Erstveröffentlicht: 
01.09.2012

Tatort Breiter Weg: Vandalen werfen gezielt Scheiben ein / Vermieter resigniert

Wegen anhaltendem Vandalismus fürchtet ein Kneipenwirt in Halberstadt um seine Existenz. Die Polizei hat bislang keine Tatverdächtigen. Beim Vermieter liegen die Nerven blank, er ist kurz davor zu kapitulieren.


Halberstadt l Vier Anschläge in den vergangenen drei Monaten. Andreas Eckermann fürchtet um seine Existenz. Der 45-Jährige hält den Stein in der Hand, mit dem zuletzt eine Scheibe seiner Kneipe zu Bruch gegangen ist. Die Fensterfront der kleinen Gaststätte "Zum Absacker" auf dem Breiten Weg in Halberstadts Zentrum sieht alles andere als einladend aus. Spanplatten anstatt Fensterscheiben zeugen von den vorangegangenen Attacken. "Ich finde den Anblick beschämend", sagt der Wirt und er klingt verzweifelt.

 

Die Polizei nimmt zwar jedes Mal den Schaden auf, ebenso die Anzeige gegen Unbekannt. "Aufgeklärt wurde bislang nichts", sagt der Geschädigte. Auf etwa 3500 Euro belaufe sich mittlerweile der Schaden. Er selbst habe das Geld nicht übrig, um die Reparatur zu bezahlen. "Und mein Vermieter resigniert, was ich sogar verstehen kann", sagt Andreas Eckermann. Immerhin habe es auch schon vor der Anschlagsserie eingeworfene Scheiben und Schäden nach Einbrüchen gegeben. In der massiven Häufigkeit wie zuletzt jedoch nicht. Im Juni sei dem Stein sogar ein Brandsatz gefolgt. Nur dem schnellen Eingreifen der Feuerwehr sei es zu verdanken, dass die Gaststätte nicht Opfer der Flammen wurde. "Diese Brutalität hatte mich ebenso wie meine Kundschaft total geschockt", sagt Eckermann und wird nachdenklich.

Zu ihm kommen "einfache Leute", die ihr Bierchen trinken möchten, über Fußball und Alltagssorgen reden.

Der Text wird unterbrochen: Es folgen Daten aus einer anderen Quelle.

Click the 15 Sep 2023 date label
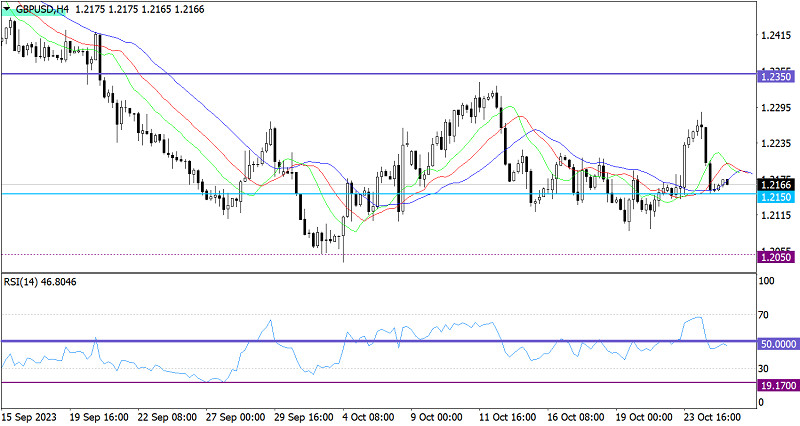 (x=31, y=415)
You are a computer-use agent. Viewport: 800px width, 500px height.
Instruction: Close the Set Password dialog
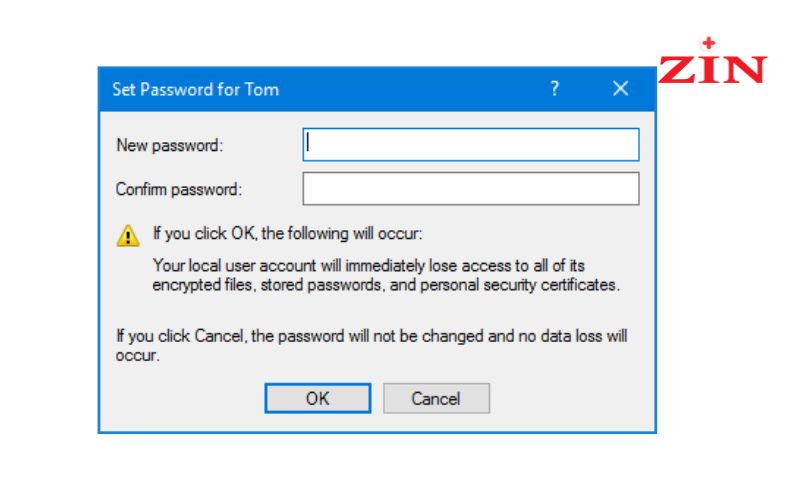620,89
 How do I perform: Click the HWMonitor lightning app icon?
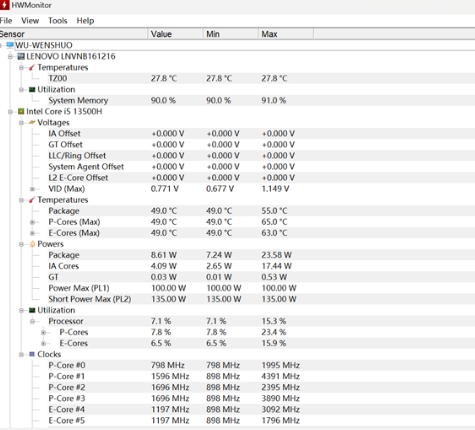pos(4,5)
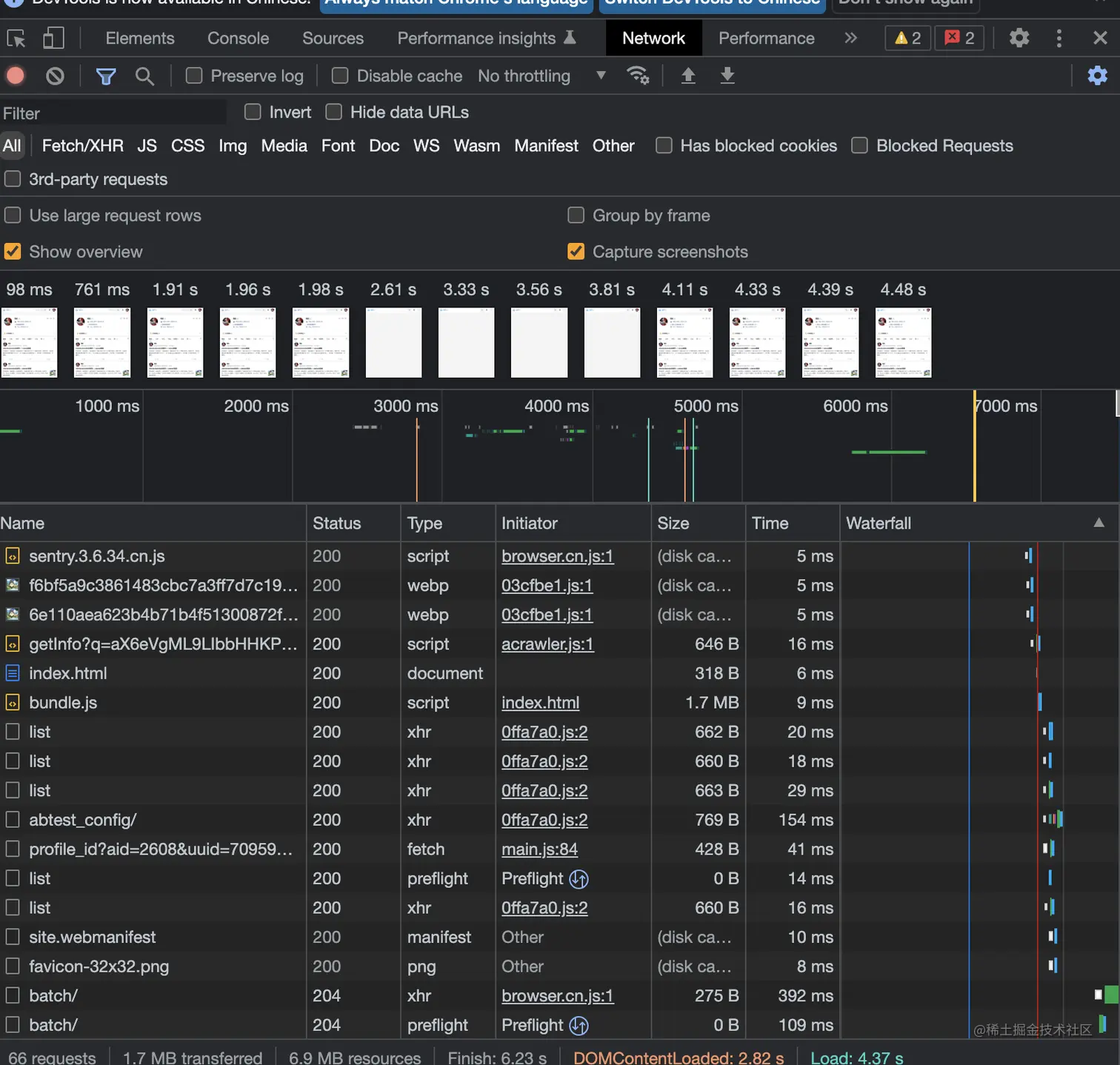Toggle the network filter funnel icon

coord(106,76)
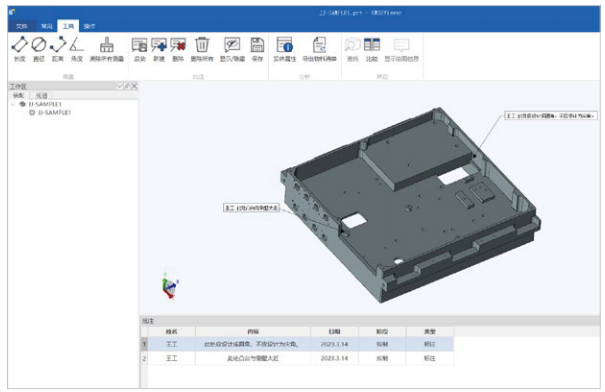Clear all measurements with the broom icon

106,49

Früher, als er 2004 die Kneipe übernommen hatten, seien es mehr gewesen. "Das Geld ist weniger geworden", begründet der Wirt den Rückgang. "Ich werde hier nicht reich, habe aber mein Auskommen, das für mein Leben genügt", sagt der Motorradfan, der sich in seiner Freizeit im Verein MC Westerhausen engagiert. Gibt er seine Selbstständigkeit auf, bleibe dem gelernten Agrotechniker "nur Hartz IV".

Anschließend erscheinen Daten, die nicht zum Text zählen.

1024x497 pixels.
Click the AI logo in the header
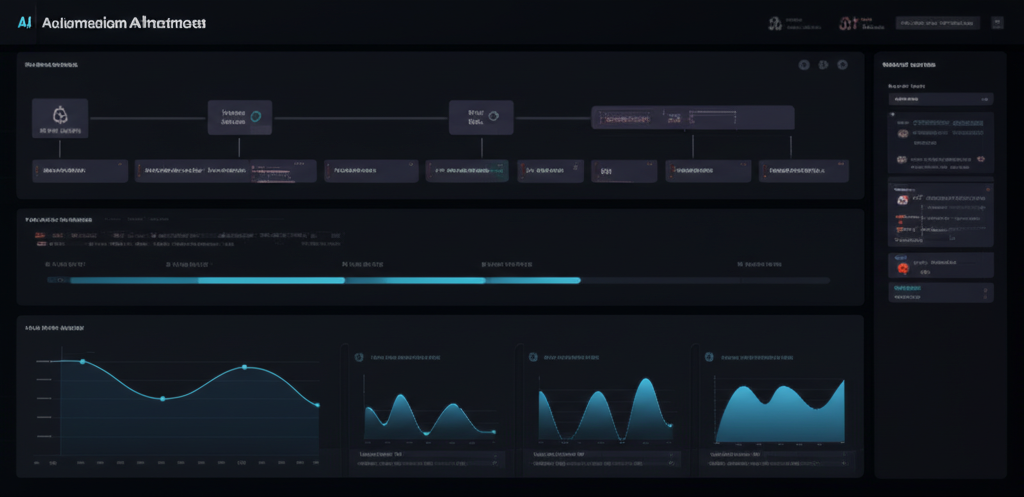[x=25, y=23]
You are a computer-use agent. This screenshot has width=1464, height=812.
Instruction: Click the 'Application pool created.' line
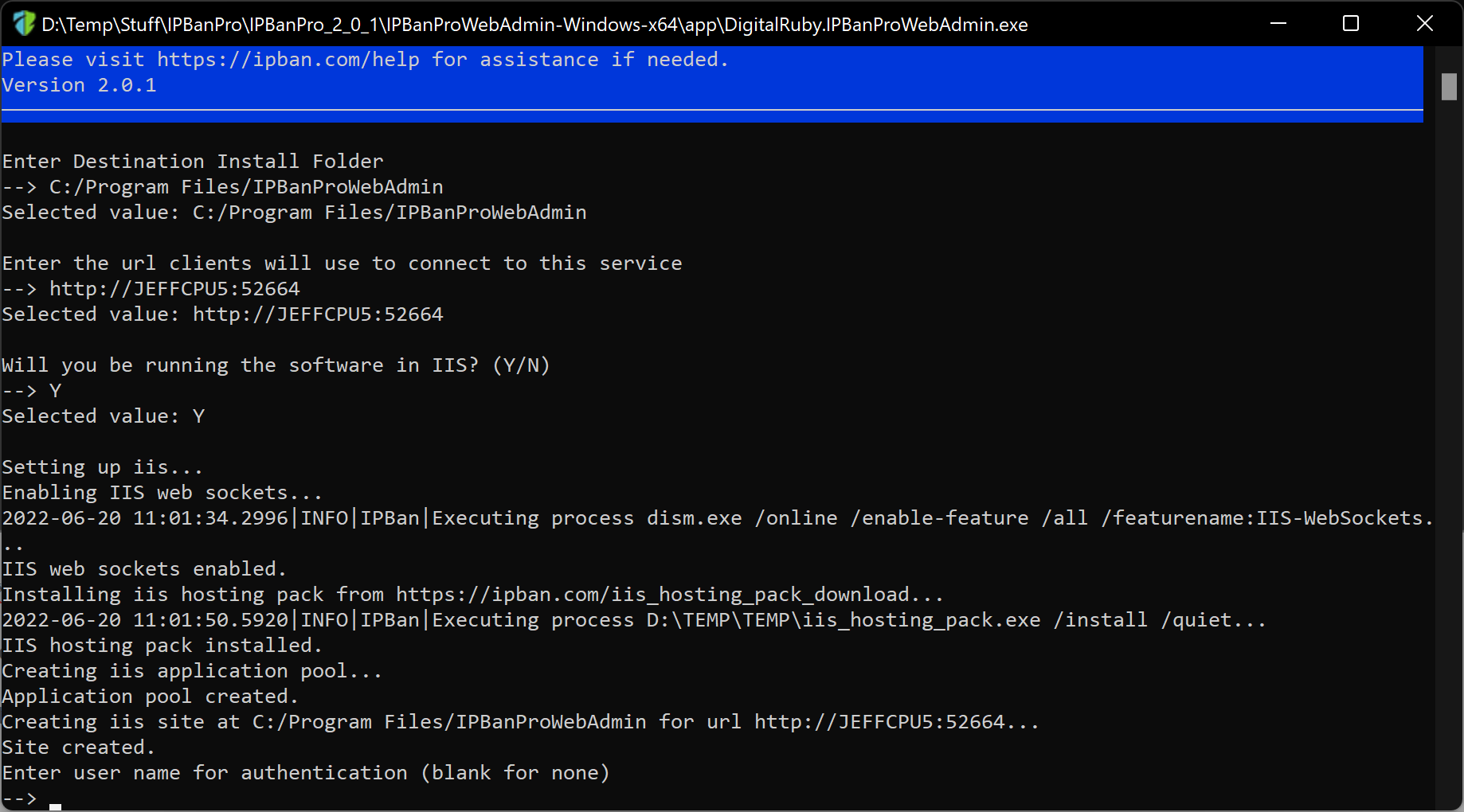click(150, 697)
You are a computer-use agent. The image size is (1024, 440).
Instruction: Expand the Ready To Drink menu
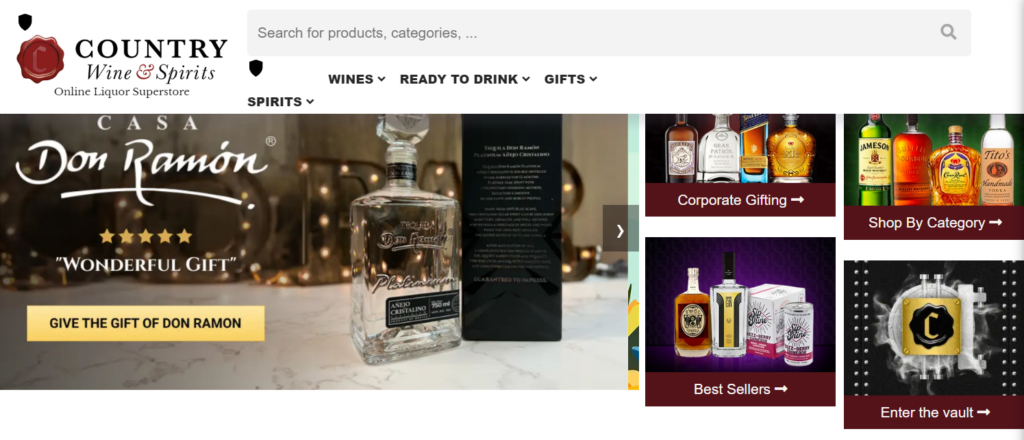coord(465,79)
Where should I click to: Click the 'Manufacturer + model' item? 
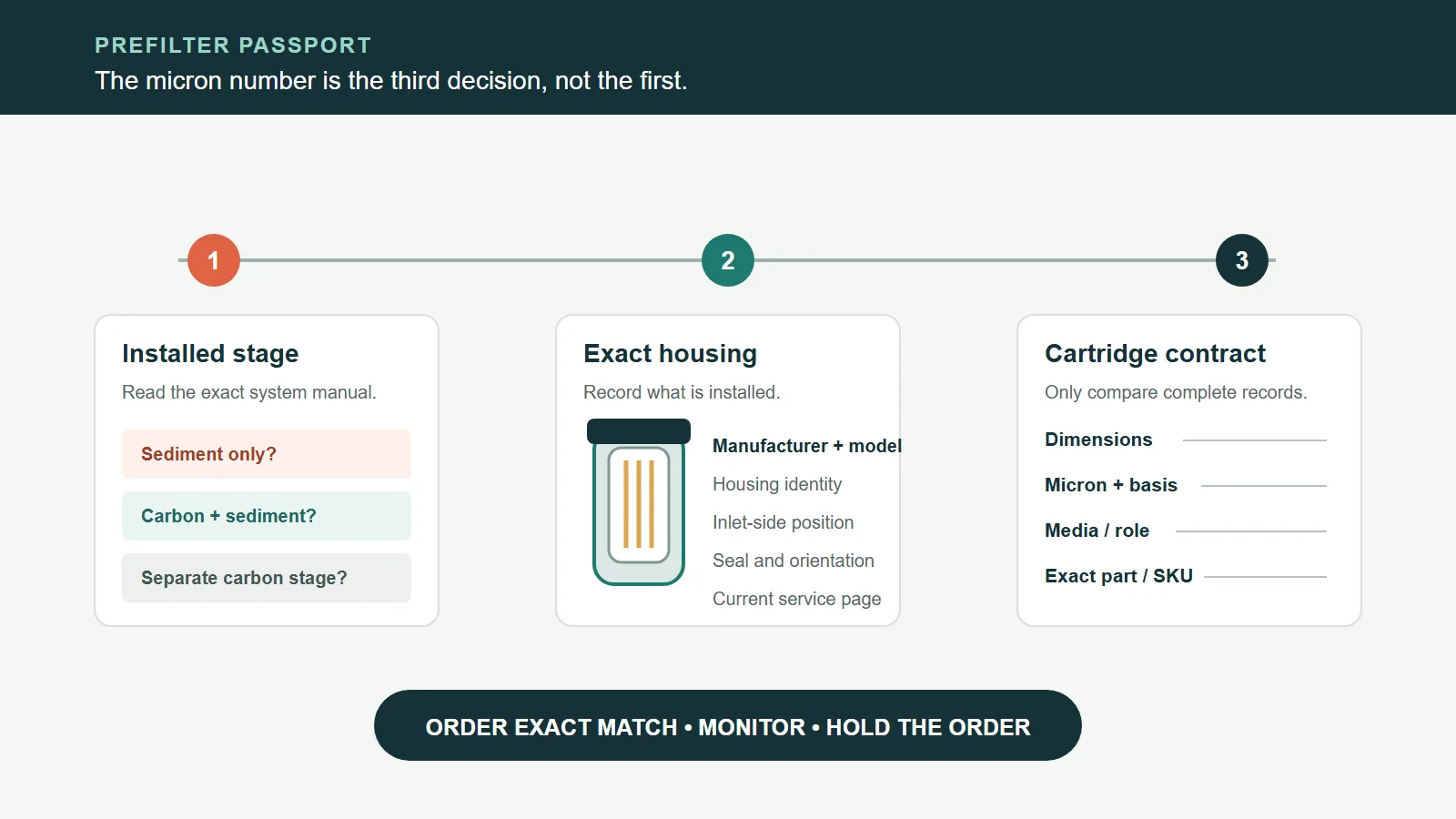point(807,446)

"Bislang gibt es keine Tatverdächtigen."
Peter Pogunke, Polizeisprecher

Es wäre schade, wenn die Kneipe schließt, heißt es in der Nachbarschaft. Gehört, wie Glas zerbricht, haben Mieter im gegenüberliegenden Wohnblock schon, auch beobachtet, wie junge Leute mit Rucksack davongeflitzt seien. Zeugen haben sich bislang nicht bei der Polizei gemeldet.

"So wird die Aufklärung auch erschwert", sagt Peter Pogunke, Pressesprecher der Polizeidirektion in Halberstadt. Bislang gebe es keine Tatverdächtigen. Zwar fahren die Beamten auch auf dem Breiten Weg regelmäßig Streife, "doch es ist eben schwer, zur richtigen Zeit am rechten Ort zu sein, um solchen Vandalen das Handwerk zu legen."

"Habe mit dem Pächter keine Probleme."
Vermieter aus Seesen

Das ist auch dem Vermieter des Gebäudes bewusst. Trotzdem liegen seine Nerven blank. Vor neun Jahren hat der Mann aus Seesen das Objekt gekauft und weiter vermietet. "So wollte ich meine Altersruhe finanziell absichern", sagt der Vermieter. Mittlerweile müsse er von seiner eigenen Rente die Reparaturen bezahlen, "da meine Versicherung mit Kündigung droht." Über die Motive zerbreche sich der Vermieter nicht den Kopf. Möglicherweise sei Andreas Eckermann zwischen die Fronten von linker und rechter Szene geraten.

"Ich war selbst 30 Jahre Gastwirt, doch so etwas hatte ich nicht erlebt", sagt der Seesener. Mit dem Pächter habe er keine Probleme und würde ihm nicht gern kündigen. "Wenn jedoch meine Immobilie weiter Zielscheibe bleibt, ..." Der Vermieter beendet den Satz nicht, zumal er bislang nur gute Erfahrungen in Halberstadt gemacht habe.